ZLEMA
Zero Lag Exponential Moving Average (ZLEMA) is a modified version of the exponential moving average (EMA), developed by John Ehlers. ZLEMA is designed to eliminate or significantly reduce the lag inherent in traditional moving averages.
To use the indicator, you need to use the ZeroLagExponentialMovingAverage class.
Description
The Zero Lag Exponential Moving Average (ZLEMA) was created to solve the primary problem of most moving averages - signal lag. Traditional moving averages lag behind price movements due to the time window used for their calculation.
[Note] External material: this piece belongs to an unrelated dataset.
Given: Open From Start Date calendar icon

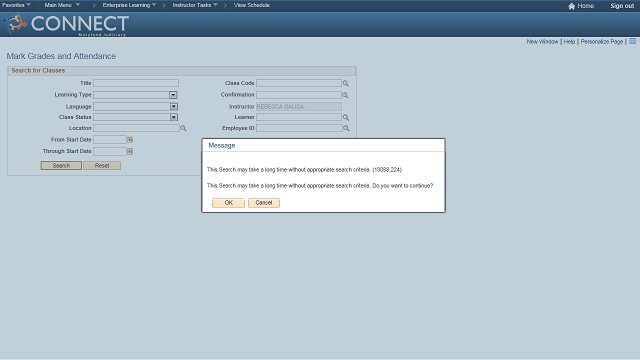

ZLEMA minimizes this lag by using a correction mechanism based on the difference between the current price and the price in the past.
Main advantages of ZLEMA:
- Faster reaction to price changes
- Less lag compared to traditional moving averages
- Preservation of the smoothing effect characteristic of EMA
ZLEMA can be used for:
- Determining trend direction
- Finding entry and exit points
- Identifying support and resistance levels
- Creating trading systems based on crossovers
Parameters
- Length - calculation period that determines the degree of smoothing (similar to the period in EMA).
Calculation
ZLEMA calculation is based on eliminating lag through forecasting and includes the following steps:
Calculate lag as half the period:
lag = (Length - 1) / 2
Compute the "detrended" price:
detrendedPrice = 2 * Price - Price[lag]
This is a key step that allows "looking ahead" and eliminating lag.
Apply exponential smoothing to the detrended price:
k = 2 / (Length + 1) ZLEMA = k * detrendedPrice + (1 - k) * ZLEMA[previous]
The result is a moving average that follows the price much closer than an ordinary EMA with the same period while maintaining the smoothing effect.